On the afternoon of June 10, 323 BC, Alexander died in the palace of Nebuchadrezzar  II of Babylon. He was just one month shy of attaining 33 years of age. Various theories have been proposed for the cause of his death which include poisoning by the sons of Antipater or others, sickness that followed a drinking party, or a relapse of the malaria  he had contracted in 336 BC .

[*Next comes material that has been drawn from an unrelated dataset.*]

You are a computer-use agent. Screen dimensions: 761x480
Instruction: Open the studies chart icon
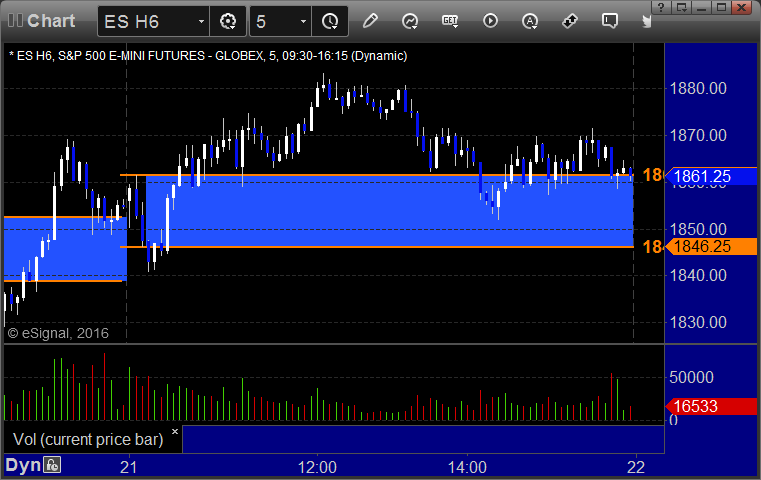[410, 21]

It is known that on May 29, Alexander participated in a banquet organized by his friend Medius of Larissa. After some heavy drinking, immediately before or after a bath, he was forced into bed due to severe illness. The rumors of his illness circulated with the troops causing them to be more and more anxious. On June 9, the generals decided to let the soldiers see their king alive one last time. They were admitted to his presence one at a time. Because the king was too ill to speak, he confined himself to moving his hand. The day after, Alexander was dead.

Cause
The poisoning theory derives from the story held in antiquity by Justin and Curtius. The original story stated that Cassander, son of Antipater, viceroy of Greece, brought the poison to Alexander in Babylon in a mule's hoof, and that Alexander's royal cupbearer, Iollas, brother of Cassander, administered it. Many had powerful motivations for seeing Alexander gone, and were none the worse for it after his death. Deadly agents that could have killed Alexander in one or more doses include hellebore and strychnine. In R. Lane Fox's opinion, the strongest argument against the poison theory is the fact that twelve days had passed between the start of his illness and his death and in the ancient world, such long-acting poisons were probably not available.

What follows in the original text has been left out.